Olá! Eu sou Jorge Leal Amado de Faria, mas o mundo todo me conhece simplesmente como Jorge Amado. Prepare-se, porque minha vida foi uma grande aventura, cheia de cores, cheiros e histórias do meu amado estado da Bahia!

 

O Início de Tudo: Entre Cacau e Letras

Eu nasci no dia 10 de agosto de 1912, em uma fazenda chamada Auricídia, que ficava no sul da Bahia, no município de Itabuna. Quando eu era bem pequeno, mudei-me para Ilhéus.

 

Sabe o que eu via por lá? Grandes plantações de cacau! Aquele cheiro de chocolate e a vida das pessoas que trabalhavam naquelas terras ficaram guardados na minha memória para sempre. Desde cedo, eu era um menino muito curioso e adorava observar o jeito de falar e de viver das pessoas simples.

 

O Menino que Amava Escrever

Aos 11 anos, fui estudar em Salvador.

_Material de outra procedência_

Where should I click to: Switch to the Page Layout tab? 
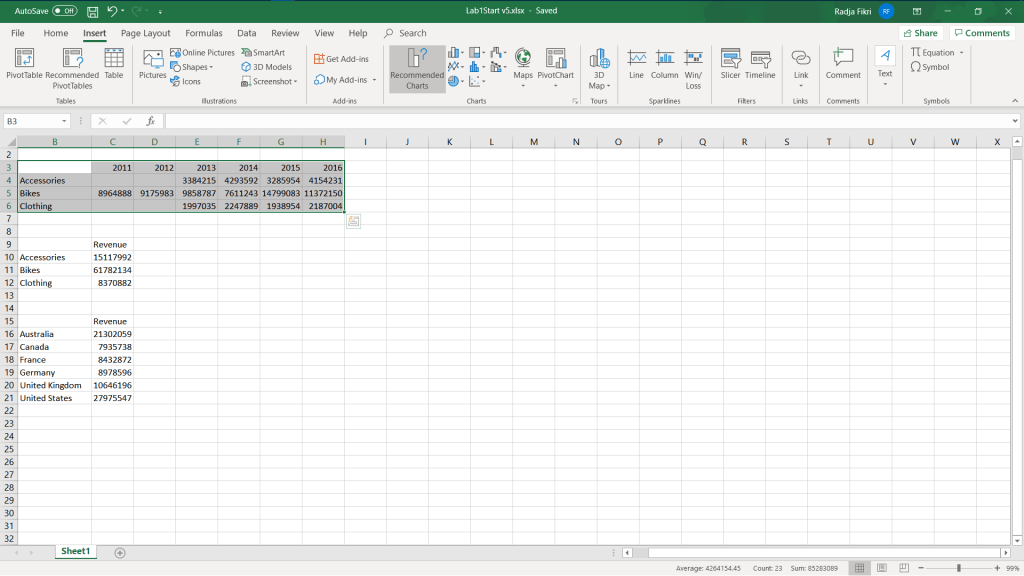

Lá, comecei a me interessar por jornais e escrita. Com apenas 14 anos, ajudei a fundar a “Academia dos Rebeldes”, um grupo de jovens que queria escrever de um jeito novo, mostrando a realidade do Brasil.

 

Eu não queria escrever histórias de príncipes e princesas de lugares distantes. Eu queria escrever sobre o povo brasileiro: os marinheiros, as cozinheiras, os pescadores e até as crianças que viviam nas ruas.

 

Meus Grandes Feitos e Personagens

Em 1931, publiquei meu primeiro livro, mas o sucesso de verdade veio com obras que hoje são famosas no mundo inteiro. Veja só algumas delas:

 

Capitães da Areia: Contei a história de um grupo de meninos que moravam em um trapiche (um tipo de armazém) em Salvador. Eles eram corajosos e lutavam para sobreviver.

 

Gabriela, Cravo e Canela: Uma história que se passa em Ilhéus, cheia de alegria e sobre uma mulher que cozinhava divinamente bem.

 

Dona Flor e Seus Dois Maridos: Um livro tão divertido que virou filme e peça de teatro!

 

Minhas histórias foram traduzidas para quase 50 línguas e vendidas em mais de 50 países. Eu levei a cultura da Bahia — o candomblé, a capoeira e a culinária — para o planeta todo conhecer e respeitar.

 

Lutas e Reconhecimento

Nem tudo foi fácil. Como eu defendia ideias de igualdade e justiça, cheguei a ser perseguido e tive que morar fora do Brasil (na Argentina, no Uruguai, na França e na Tchecoslováquia). Mas eu nunca desisti da minha arte!

 

Em 1961, recebi uma das maiores honras para um escritor: fui eleito para a Academia Brasileira de Letras, ocupando a cadeira número 23.

 

Meu Legado

Eu vivi até os 88 anos e parti em 2001, mas minhas histórias continuam vivas. Deixei um lugar especial em Salvador chamado Fundação Casa de Jorge Amado, onde guardamos tudo sobre minha carreira para que crianças como você possam conhecer mais sobre nossa cultura.

 

Escrevi para adultos, mas também escrevi para crianças! Sabia que tenho um livro chamado O Gato Malhado e a Andorinha Sinhá? É uma história de amor muito bonita entre dois animais que parecem ser inimigos, mas descobrem que o coração não tem preconceitos.